There is an 11 month supply of condomiums in the Westshore. While, Victoria's urban core has a 3 month supply. Yet, the Westshore prices are similar to that of Victoria. There should be a significant price difference for location between these two areas.

Eventually, with the increasing building inventory, the Westshore monopoly will disolve and we shall see the beginning of serious price declines.

Siobhan

Anonymous said...

>>Eventually, with the increasing >>building inventory...we shall >>see the beginning of serious >>price declines.

Ironically, I have a condo-owner friend in Victoria who can't wait until more condos are completed around him.

His reasoning is that, his condo will be worth even more then!

Does that make sense to anybody?

vg said...

PB,

If higher interest rates are needed to begin a correction,then we have had a couple of hikes in the last month,plus most likely a few more if the prime goes up in July and another prime hike in September being possible. If this moves the mortgage rates up another full point from here then how on earth can this market withstand it without prices declining ?

Throw in this effect on the Alberta market and wouldnt this dampen the snowbird who wants a second home here ? We are talking 2000 interest rates here in the next while which were 7%,right now the posted rates are 6 something on a five year,and only the best clients get the mark down I believe.

Toss in increasing unemployment due to all these projects being completed then we have all the ingredients in place,just a matter of when.
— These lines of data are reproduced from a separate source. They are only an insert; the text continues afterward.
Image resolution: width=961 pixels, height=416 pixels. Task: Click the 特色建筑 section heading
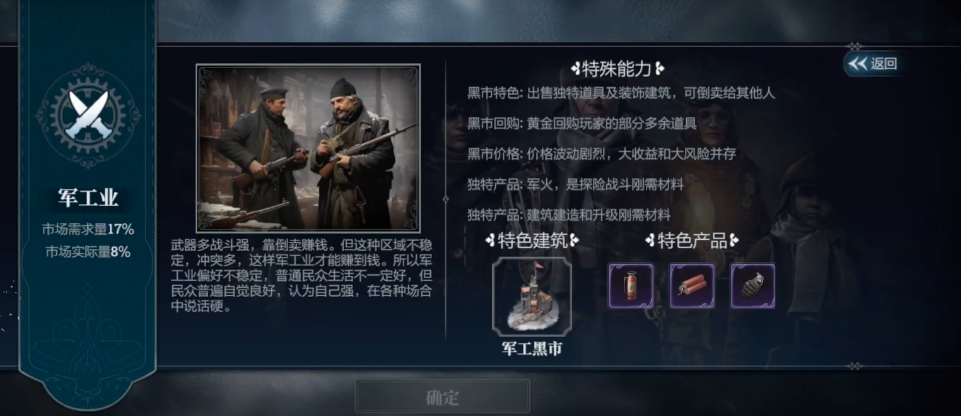532,241
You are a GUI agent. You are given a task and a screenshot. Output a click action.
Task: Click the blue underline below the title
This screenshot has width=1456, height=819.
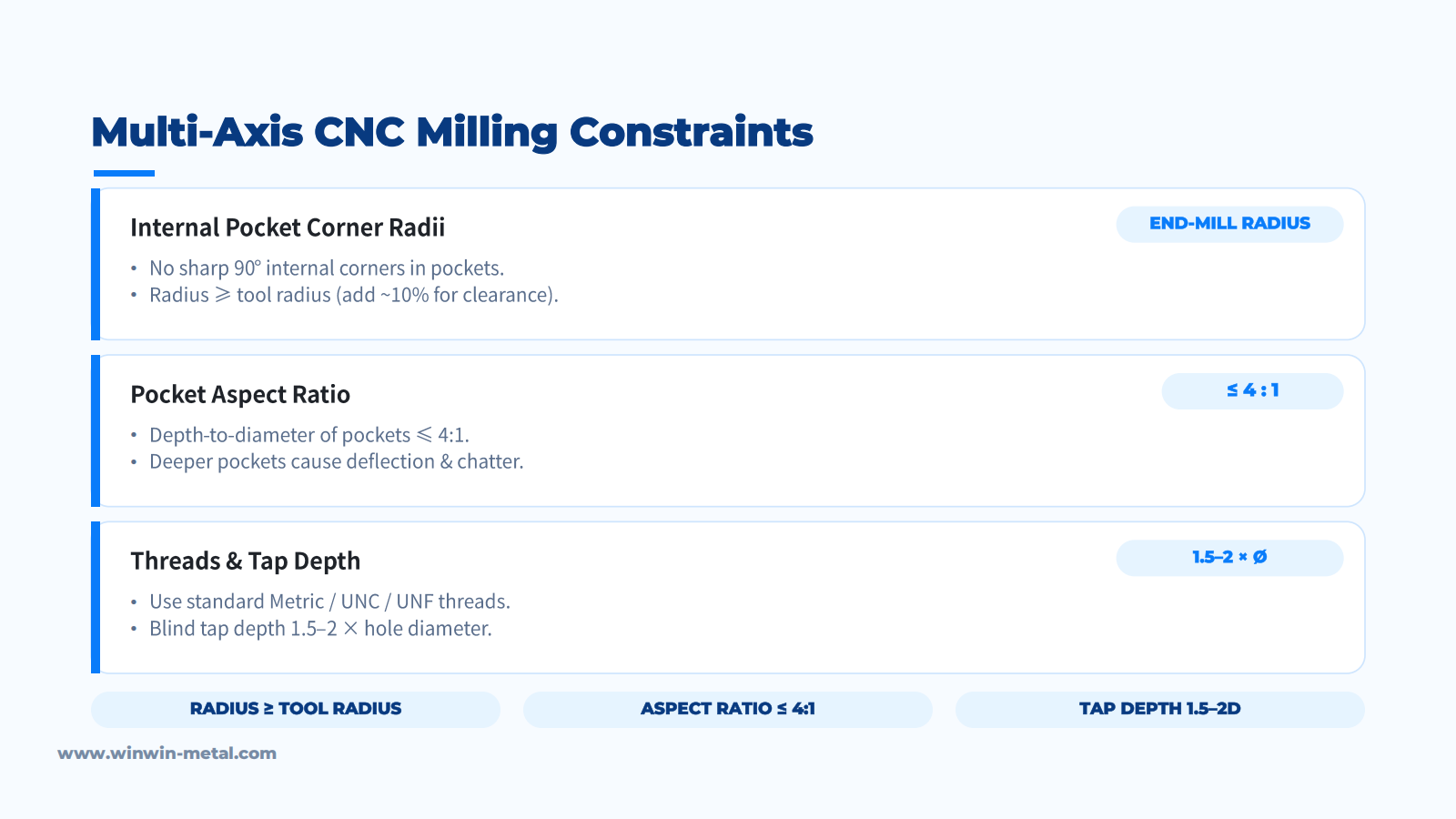124,173
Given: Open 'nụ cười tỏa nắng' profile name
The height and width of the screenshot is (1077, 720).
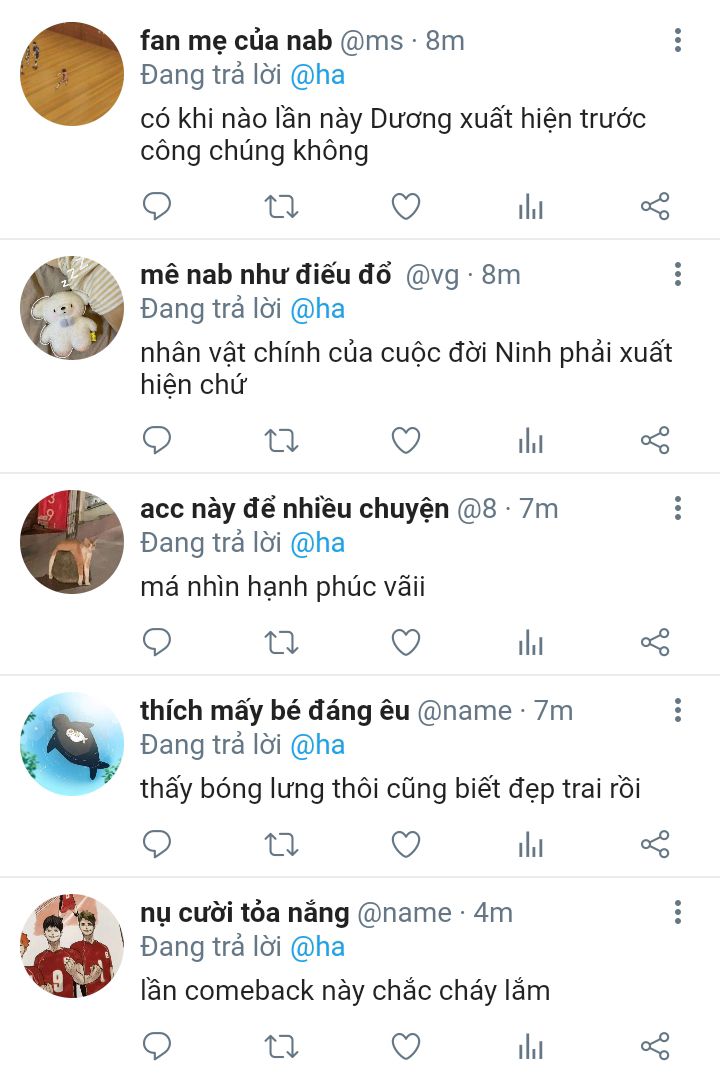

The sellers who have been trying to sell the last several months and have to sell must be chomping at the bit and reductions will start showing up soon.

JMK said...

Ironically, I have a condo-owner friend in Victoria who can't wait until more condos are completed around him.

His reasoning is that, his condo will be worth even more then!

Does that make sense to anybody?


Sure. Take downtown for instance. Its vitality depends on lots of people living there and being able to walk to and from groceries, restaurants, bars, theaters etc. Except those businesses don't do so well, or never open, if everyone drives out to the malls. So more downtown condos means a more vibrant downtown.

"Quadra Village" which someone here was deriding recently, could benefit from more condos. There is now a Fairways. There are a few good mom-and-pop restaurants. There is a theater, a small coffee shop and a bar. If there was another 1000 people living near there, there would be more similar amenities, driving up the desireablitly of the location, and thus the value of homes there.

If you take Vancouver's downtown peninsula, I don't think the old buildings built in the 60s and 70s lost value because of competing brand new product. They went up in value too because people wanted to live in that cosmopolitan part of town.

Simple supply and demand is a nice way to think about markets. But I wouldn't assume demand is a constant force.

Prairieboy said...

I agree, VG. Rising interest rates, less and less speculation due to minor RE value increases, increasing unemployment (although, I think this will have a minor effect). I think that Alberta has turned as bubblicious as anyone. The Financial Post had an article (Thursday I believe) that stated how many fewer riggers will be needed this year. And of course, the 800 lb gorilla in the corner, the U.S. housing market. All we need is the MSM to jump on board (the other day, co-workers were still talking about how hot the market is).

All these things and more, I think we may have a perfect storm brewing.

vg said...

"All these things and more, I think we may have a perfect storm brewing. "

I totally agree PB,as you know I have felt this way for the last several months bigtime.
Just listened to Victor Adair on the Michael Campbell show and he had some extremely interesting comments on what he is saying in his speaking engagements in Geneva this past few days to the big money boys along with a couple of other prominent market analysts.

Interest rate hikes will exceed what is predicted over the next year or so,all world wide asset classes like real estate and base metals that have gone up big will correct in a big way cause it was hot money driving them up beyond what the real market demand was.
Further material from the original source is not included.